Midjourney
Midjourney 6.1
Midjourney released their updated version 6.1. According to Midjourney, the new version has more coherent images; much better image quality; more precise, detailed, and correct small image features; new upscalers, faster speed (25% faster), improved text accuracy; a new personalization model with improved nuance, surprise, and accuracy and a new mode which takes 25% longer to (sometimes) add more texture at the cost of reduced image coherence.
Web Generation
Midjourney now allows users to create images from their website and give them 25 free images. The created images are very detailed and impressive.
Google
Character.ai
Google has gone into a licensing deal with the founders of character.ai, a company running chatbots representing real and imaginary characters. Some employees will also join Google, but the company will exist in a somewhat revised structure.
Gemini Live
Google has announced that Gemini Live, which is basically a Gemini chatbot with voice capabilities similar to OpenAI’s GPT-4o is available on Android phones to Gemini Advanced subscribers and will be available soon for iOS users. It has 10 different voices to choose from. Gemini Live is going to be more integrated to the phones in future updates.
Gemini Gems and Updated Image model
Google has announced Gems, customized chatbots that can be trained on specific information. There are pre-defined Gems for specific tasks already in usable form.

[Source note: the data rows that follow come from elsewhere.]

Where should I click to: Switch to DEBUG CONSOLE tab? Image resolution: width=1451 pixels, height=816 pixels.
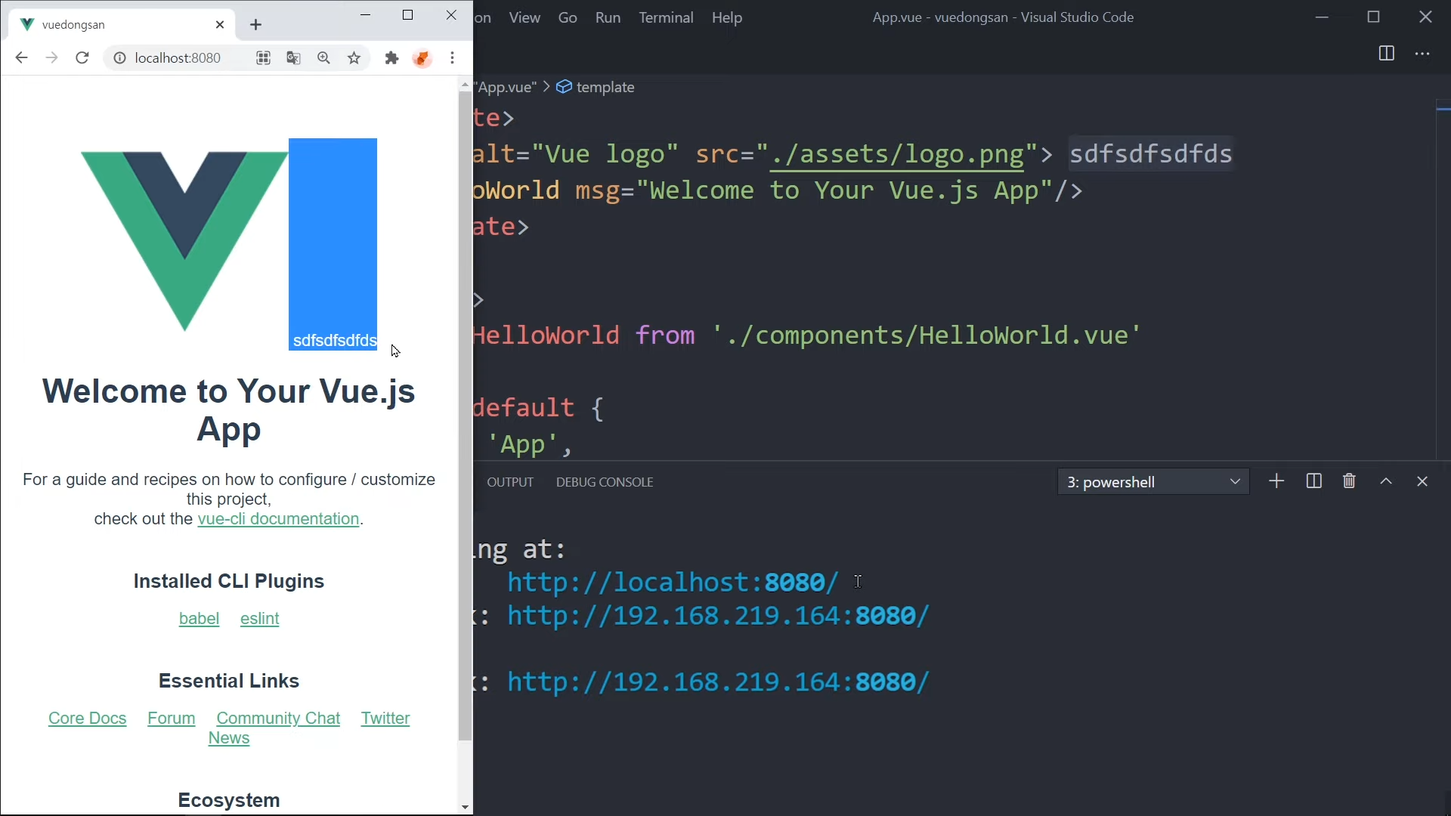click(x=605, y=482)
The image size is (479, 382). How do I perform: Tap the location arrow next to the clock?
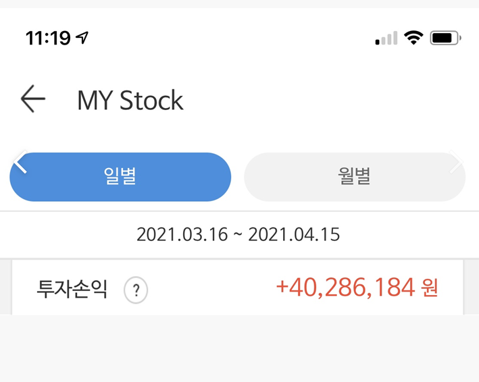(x=82, y=38)
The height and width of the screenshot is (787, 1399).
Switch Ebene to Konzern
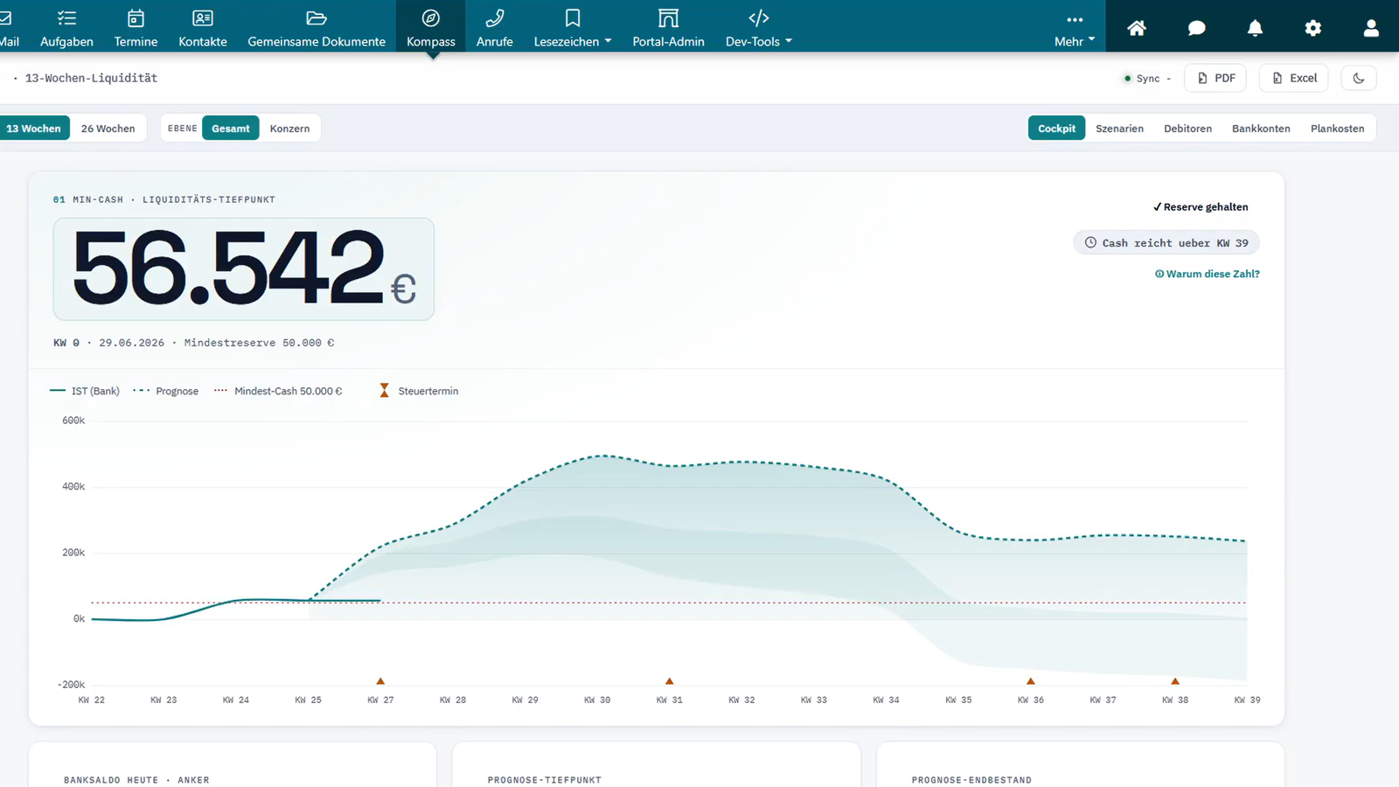289,129
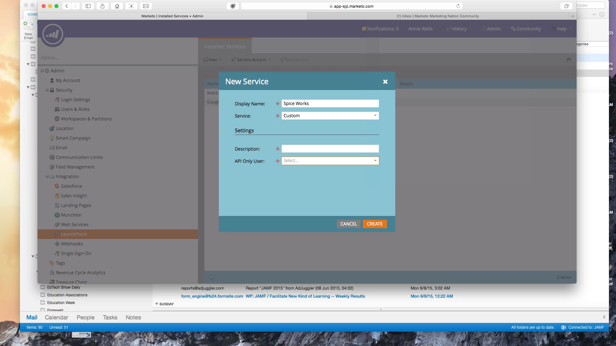Switch to the Marketo Community inbox tab

tap(438, 16)
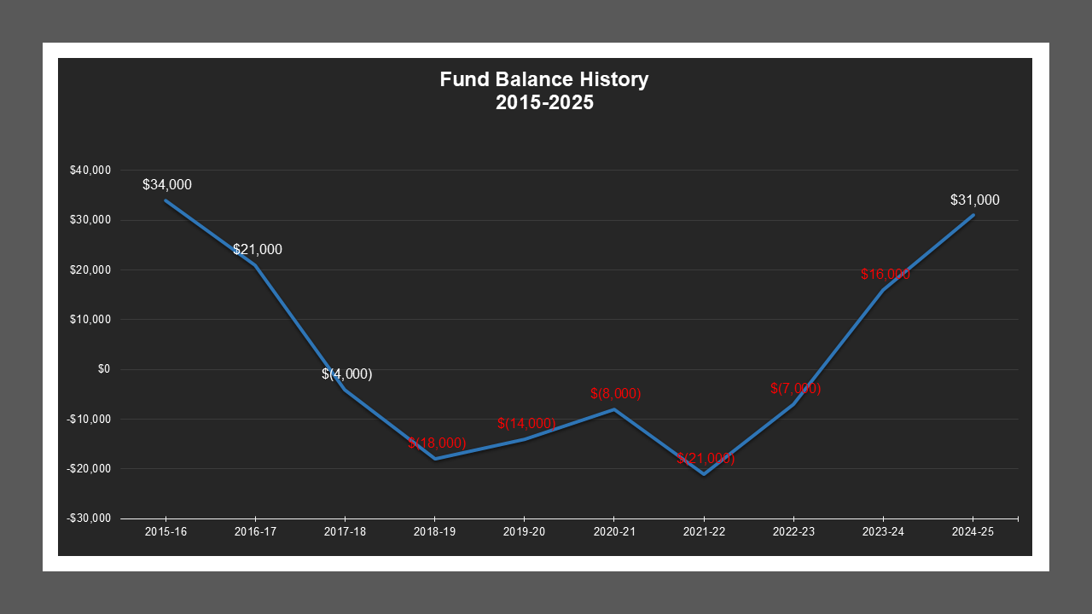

They also released a new version of Imagen 3, their image generation model.
OpenAI
Advanced Voice Mode
OpenAI has enabled the Advanced Voice Mode for some ChatGPT Plus users. All Plus users will have this feature later this year.
Changes in Management
Several OpenAI top staff have left. OpenAI co-founder John Schulman has joined rival Antrhopic. Co-founder Greg Brockman has taken a sabbatical and Product Leader Peter Deng has left as well. This is the last of several management changes in the last year and the turmoil in OpenAI does not seem to end, especially after reports and analysis showing that OpenAI might be heading to bankruptcy given the high costs for its models and limited commercial return up to now.
Structured Output
OpenAI API can now return structured (JSON) output files to enable clients to get output in the JSON format they have supplied. This is possible with the new gpt-4o-2024-08-06 model OpenAI has just released. The new model ‘s also 50% cheaper in input tokens and 33% cheaper in output tokens as compared to the original GPT-4o.
Free DALL-E 3 Use
OpenAI now allows free tier users to generate two images per day with DALL-E 3. Previously, one had to have a Pro membership in order to use DALL-E 3.
GitHub
GitHub has announced GitHub Models, which allows users to develop using different AI models such as Llama 3.1, GPT-4o or Mistral Large 2 in a playground.
Stability AI
Stability AI has announced Stable Fast 3D, a model that can generate 3D asset from images. Unlike similar models that required minutes(Stability’s own model SV3D required 10 minutes), this model requires around 0.5 seconds to generate high-quality assets. It can be used for games and VR applications.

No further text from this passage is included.